### EXERCISE GOAL
Give the number of lines in the records below that hold "blue"; nothing else is needed.

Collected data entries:
╔══

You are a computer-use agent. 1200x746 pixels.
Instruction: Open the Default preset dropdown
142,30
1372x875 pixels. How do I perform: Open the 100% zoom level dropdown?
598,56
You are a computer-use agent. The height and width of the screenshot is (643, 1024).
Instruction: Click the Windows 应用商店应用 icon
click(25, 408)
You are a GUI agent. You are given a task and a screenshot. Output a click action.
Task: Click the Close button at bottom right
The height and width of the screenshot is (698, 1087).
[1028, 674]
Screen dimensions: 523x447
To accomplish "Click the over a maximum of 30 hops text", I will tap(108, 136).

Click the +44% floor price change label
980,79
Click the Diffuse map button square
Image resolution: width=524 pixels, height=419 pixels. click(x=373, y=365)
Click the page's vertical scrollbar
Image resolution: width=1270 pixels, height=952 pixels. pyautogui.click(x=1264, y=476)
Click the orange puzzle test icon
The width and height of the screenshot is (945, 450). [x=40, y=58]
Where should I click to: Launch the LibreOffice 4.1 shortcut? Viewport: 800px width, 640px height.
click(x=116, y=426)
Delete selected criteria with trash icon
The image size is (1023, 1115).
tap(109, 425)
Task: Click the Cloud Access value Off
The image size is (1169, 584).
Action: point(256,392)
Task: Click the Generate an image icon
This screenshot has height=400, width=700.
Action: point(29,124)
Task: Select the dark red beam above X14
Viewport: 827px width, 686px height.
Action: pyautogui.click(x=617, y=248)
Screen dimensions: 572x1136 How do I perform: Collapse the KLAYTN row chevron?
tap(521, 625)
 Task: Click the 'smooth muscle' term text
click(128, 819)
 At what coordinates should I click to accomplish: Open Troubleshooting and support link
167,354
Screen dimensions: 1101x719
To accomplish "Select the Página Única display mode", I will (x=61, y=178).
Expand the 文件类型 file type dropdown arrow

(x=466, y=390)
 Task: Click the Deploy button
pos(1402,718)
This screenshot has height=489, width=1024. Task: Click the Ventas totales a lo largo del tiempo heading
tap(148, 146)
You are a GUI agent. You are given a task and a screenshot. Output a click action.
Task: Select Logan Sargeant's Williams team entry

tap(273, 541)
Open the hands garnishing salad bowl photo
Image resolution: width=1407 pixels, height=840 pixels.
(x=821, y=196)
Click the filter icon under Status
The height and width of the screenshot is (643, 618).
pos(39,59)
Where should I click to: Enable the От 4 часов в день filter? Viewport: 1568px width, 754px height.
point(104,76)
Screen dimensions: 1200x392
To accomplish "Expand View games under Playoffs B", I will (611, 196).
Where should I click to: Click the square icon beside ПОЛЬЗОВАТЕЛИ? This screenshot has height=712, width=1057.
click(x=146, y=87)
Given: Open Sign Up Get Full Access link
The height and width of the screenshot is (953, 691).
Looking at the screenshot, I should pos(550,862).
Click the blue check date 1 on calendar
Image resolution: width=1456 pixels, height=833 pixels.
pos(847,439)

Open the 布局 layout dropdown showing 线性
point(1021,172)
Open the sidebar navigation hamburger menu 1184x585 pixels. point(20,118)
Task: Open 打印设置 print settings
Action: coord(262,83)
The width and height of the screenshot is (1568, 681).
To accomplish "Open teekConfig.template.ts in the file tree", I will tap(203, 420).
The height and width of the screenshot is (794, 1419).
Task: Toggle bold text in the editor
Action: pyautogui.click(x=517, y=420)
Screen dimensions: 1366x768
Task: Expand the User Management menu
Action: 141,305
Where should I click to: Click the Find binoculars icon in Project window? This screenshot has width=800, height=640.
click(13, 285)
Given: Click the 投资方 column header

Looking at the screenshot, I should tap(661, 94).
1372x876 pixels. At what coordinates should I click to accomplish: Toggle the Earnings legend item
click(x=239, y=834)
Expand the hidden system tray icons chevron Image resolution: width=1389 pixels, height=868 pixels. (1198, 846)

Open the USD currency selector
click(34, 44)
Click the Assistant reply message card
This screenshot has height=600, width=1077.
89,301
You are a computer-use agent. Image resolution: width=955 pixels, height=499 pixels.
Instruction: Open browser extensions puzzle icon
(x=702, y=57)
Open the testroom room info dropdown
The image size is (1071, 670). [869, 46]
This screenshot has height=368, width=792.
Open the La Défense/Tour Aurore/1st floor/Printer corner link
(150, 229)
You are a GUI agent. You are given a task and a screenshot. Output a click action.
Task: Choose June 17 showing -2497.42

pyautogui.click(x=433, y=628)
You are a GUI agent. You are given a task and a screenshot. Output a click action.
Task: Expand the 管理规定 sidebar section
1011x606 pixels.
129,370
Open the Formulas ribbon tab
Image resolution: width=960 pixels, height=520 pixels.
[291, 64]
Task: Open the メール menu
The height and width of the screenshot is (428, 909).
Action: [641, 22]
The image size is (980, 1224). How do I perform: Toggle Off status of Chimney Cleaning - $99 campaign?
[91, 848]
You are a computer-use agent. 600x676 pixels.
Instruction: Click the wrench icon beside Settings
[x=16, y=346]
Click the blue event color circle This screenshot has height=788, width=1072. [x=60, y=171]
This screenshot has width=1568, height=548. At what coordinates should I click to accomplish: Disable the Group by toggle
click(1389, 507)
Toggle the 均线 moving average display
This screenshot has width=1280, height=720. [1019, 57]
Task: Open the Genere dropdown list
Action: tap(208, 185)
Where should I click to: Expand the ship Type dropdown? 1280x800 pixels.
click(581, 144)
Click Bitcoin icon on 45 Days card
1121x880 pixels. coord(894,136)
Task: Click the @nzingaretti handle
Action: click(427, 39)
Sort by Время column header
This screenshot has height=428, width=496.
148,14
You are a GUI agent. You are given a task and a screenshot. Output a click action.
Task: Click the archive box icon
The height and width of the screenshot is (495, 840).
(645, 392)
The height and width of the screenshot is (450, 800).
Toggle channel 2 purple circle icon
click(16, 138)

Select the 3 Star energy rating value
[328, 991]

╚══

### ANSWER
2